§ TASK OBJECTIVE
Each line of the material below is to be written out exactly. Leave out any picture.

§ DATA SECTION
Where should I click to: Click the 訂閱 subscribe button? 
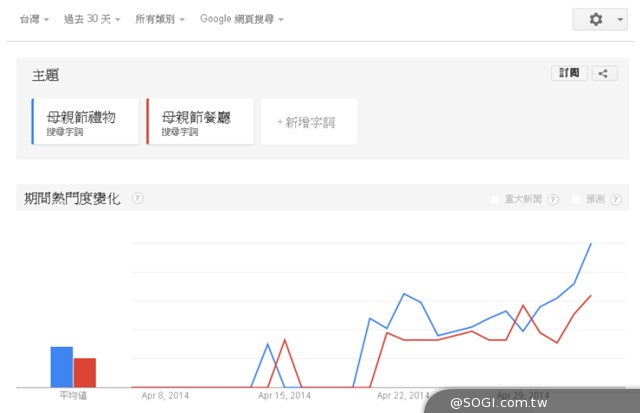coord(569,73)
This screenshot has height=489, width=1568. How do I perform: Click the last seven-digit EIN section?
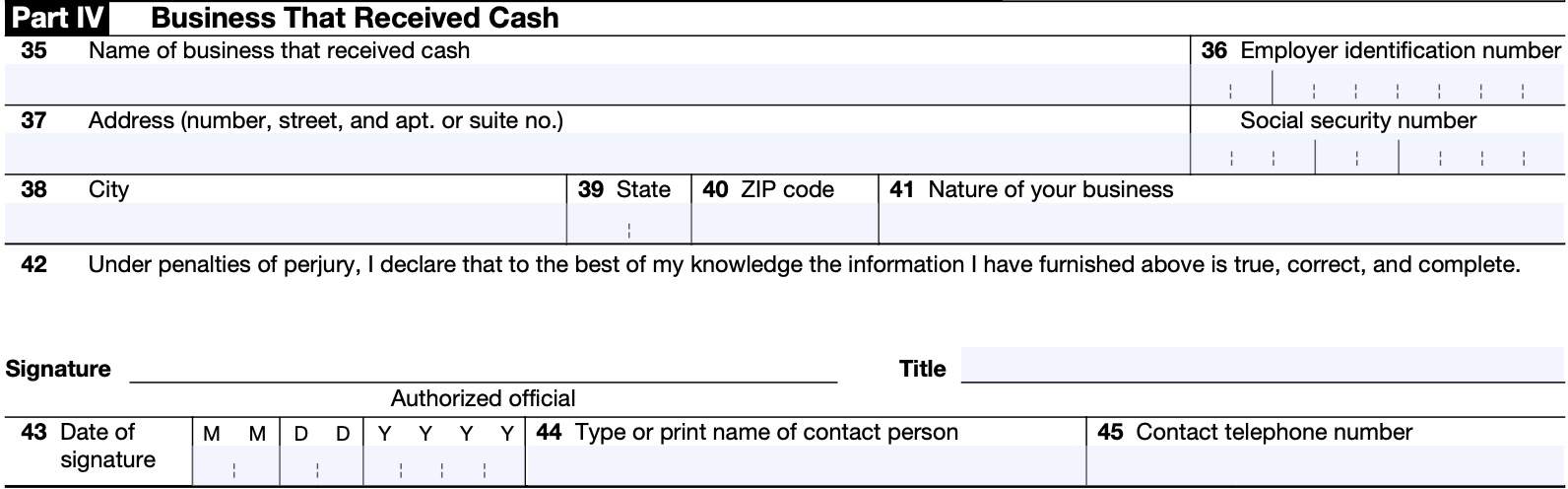click(x=1416, y=88)
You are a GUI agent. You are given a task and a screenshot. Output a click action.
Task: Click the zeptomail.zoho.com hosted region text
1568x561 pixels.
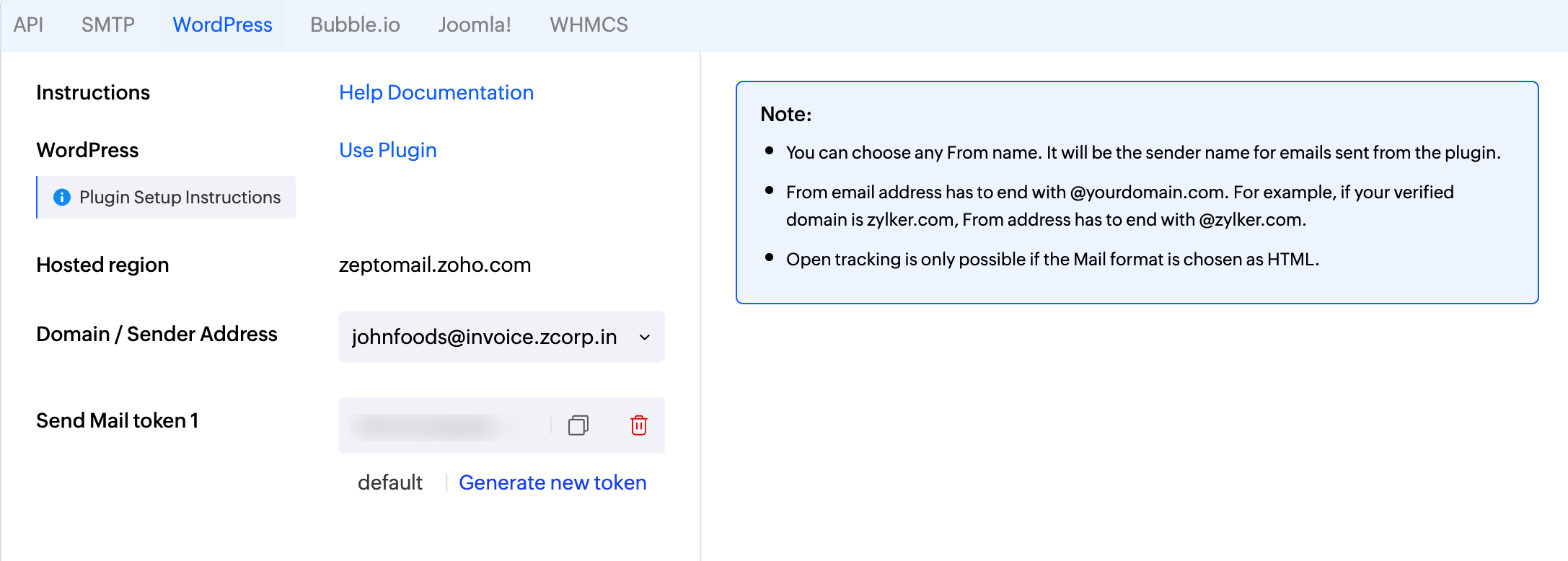434,265
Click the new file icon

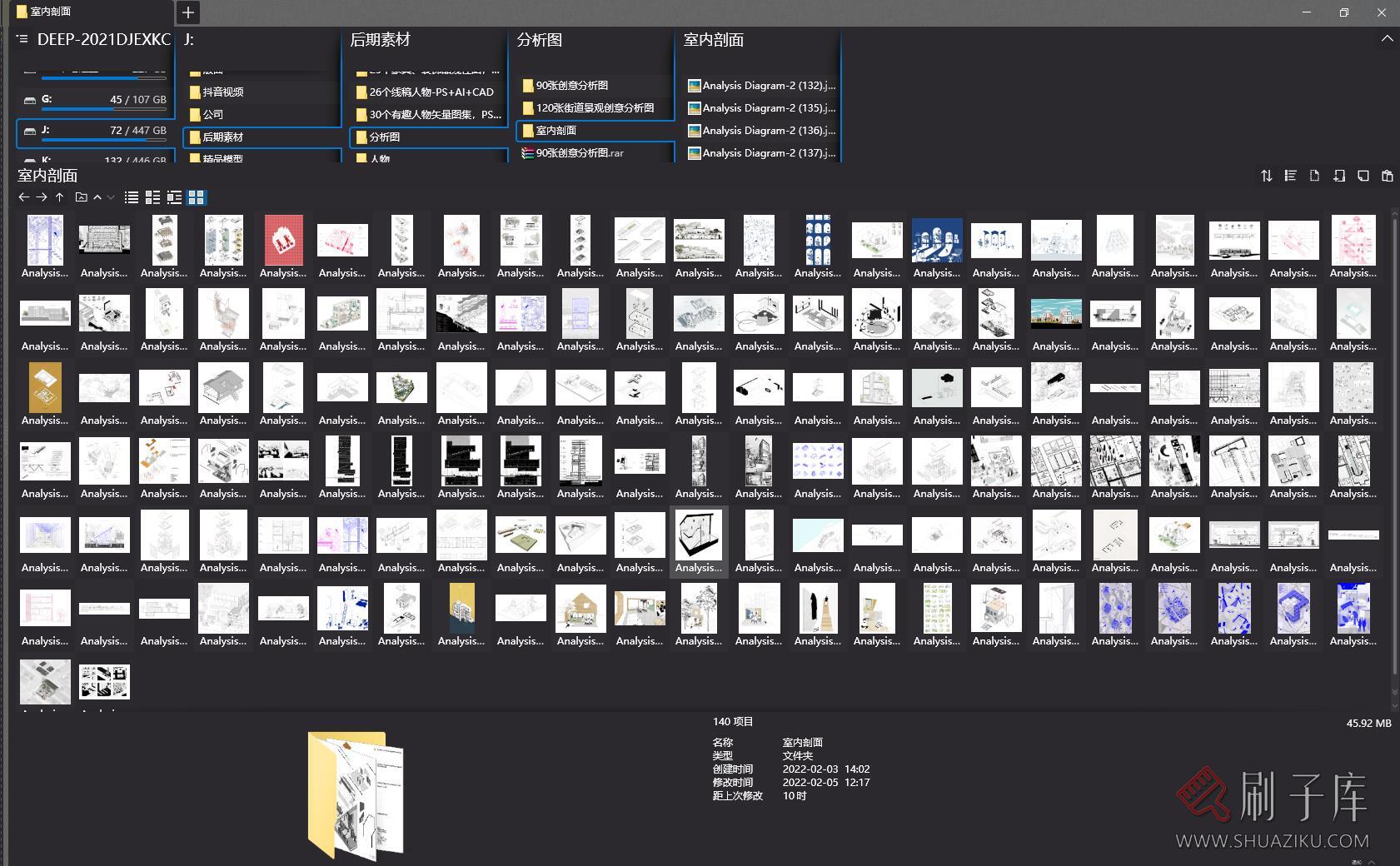coord(1314,176)
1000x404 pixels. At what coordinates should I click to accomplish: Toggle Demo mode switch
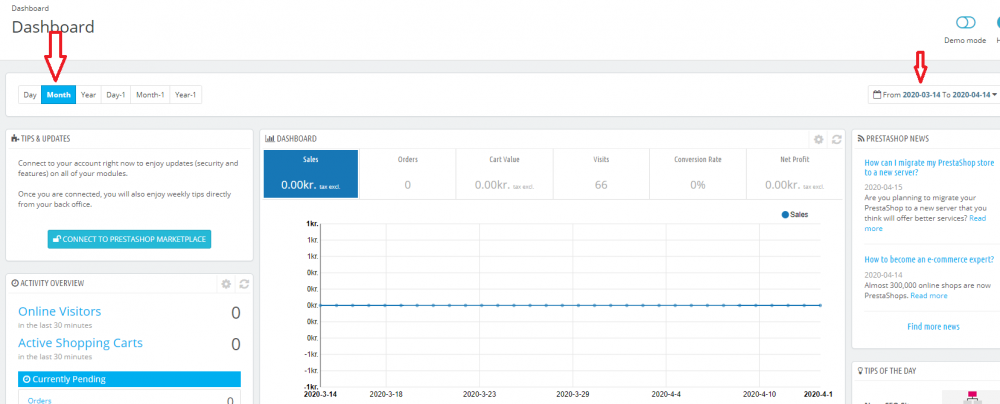965,22
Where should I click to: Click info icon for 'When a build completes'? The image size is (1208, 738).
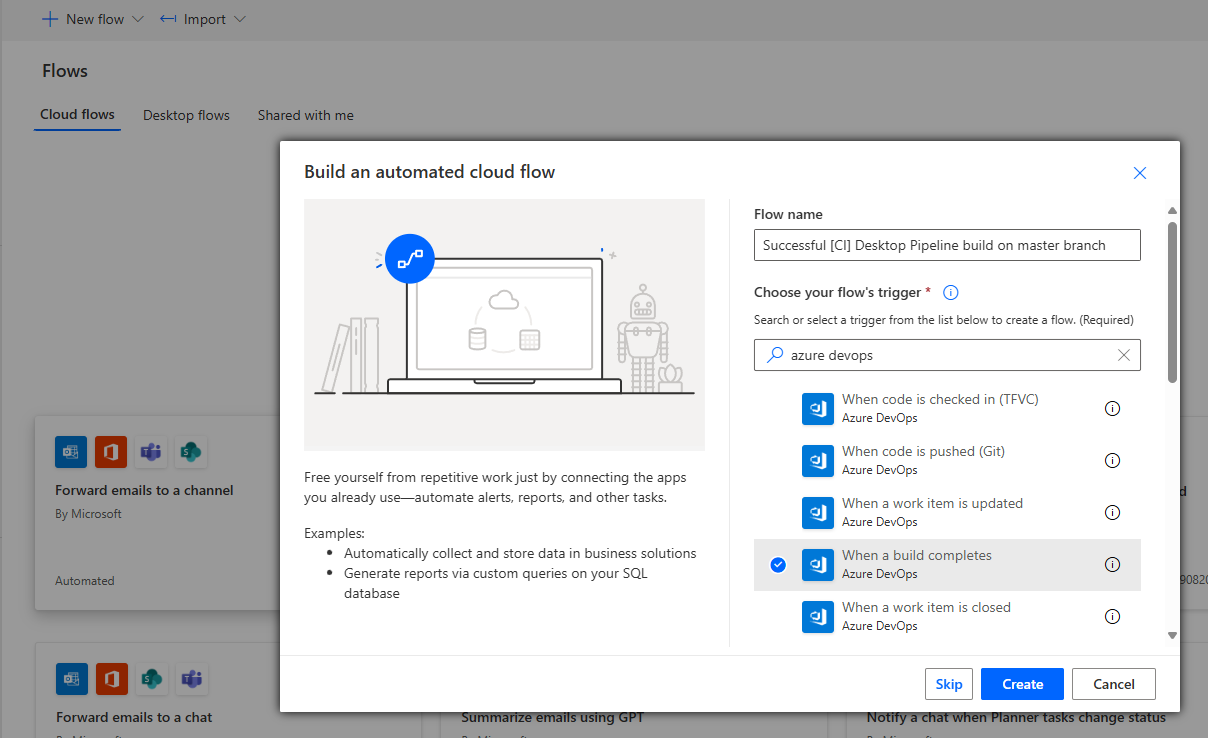(x=1111, y=565)
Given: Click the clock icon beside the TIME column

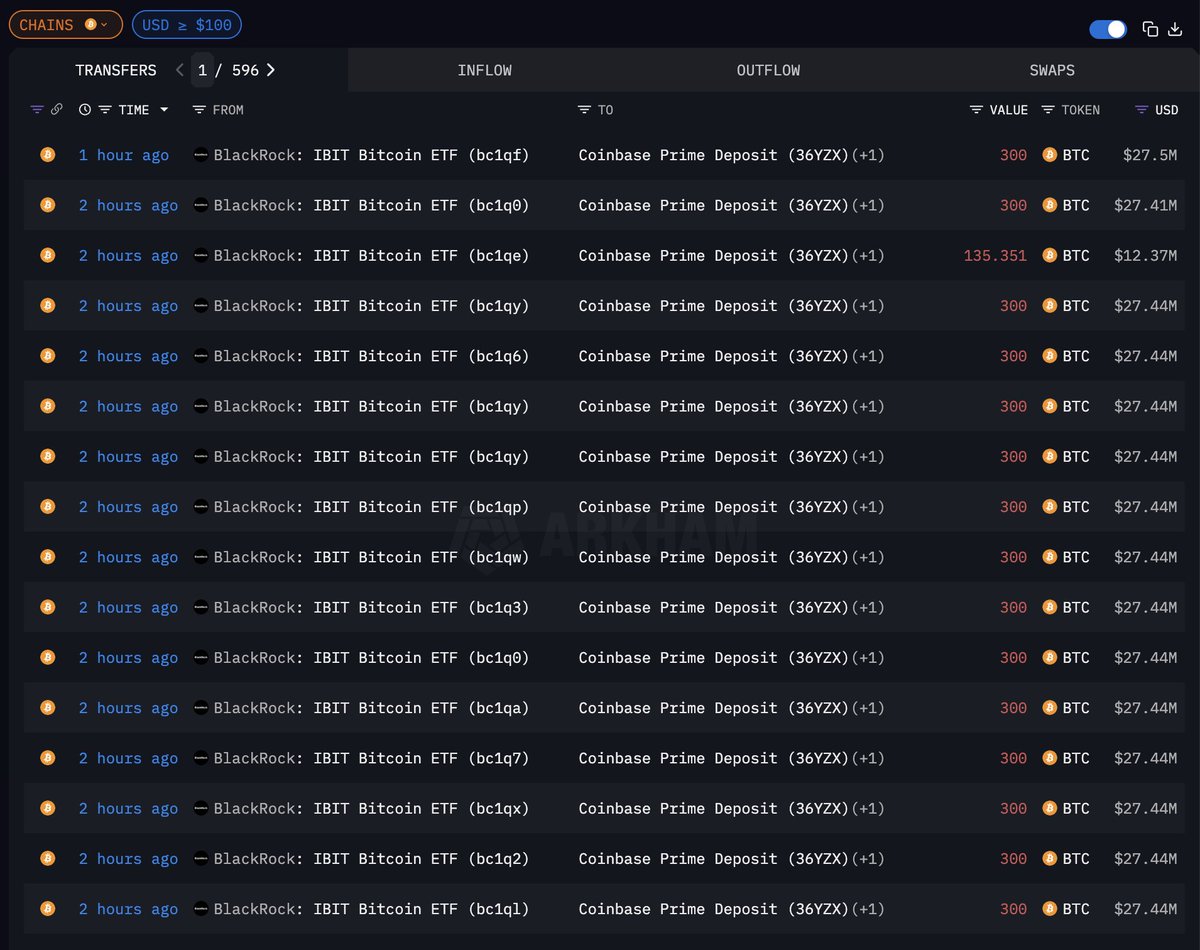Looking at the screenshot, I should [84, 110].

§ REPLY
Where should I click to: Click the 訂閱 subscribe button? 
coord(569,73)
This screenshot has height=489, width=1568. How do I perform: Click the last seven-digit EIN section?
click(x=1416, y=88)
You are a GUI agent. You are given a task and a screenshot. Output a click action.
Task: Click the zeptomail.zoho.com hosted region text
1568x561 pixels.
434,265
Click the new file icon

coord(1314,176)
1000x404 pixels. At what coordinates should I click to accomplish: Toggle Demo mode switch
965,22
Where should I click to: Click info icon for 'When a build completes'? The image size is (1208, 738).
(x=1111, y=565)
Given: Click the clock icon beside the TIME column

Looking at the screenshot, I should [84, 110].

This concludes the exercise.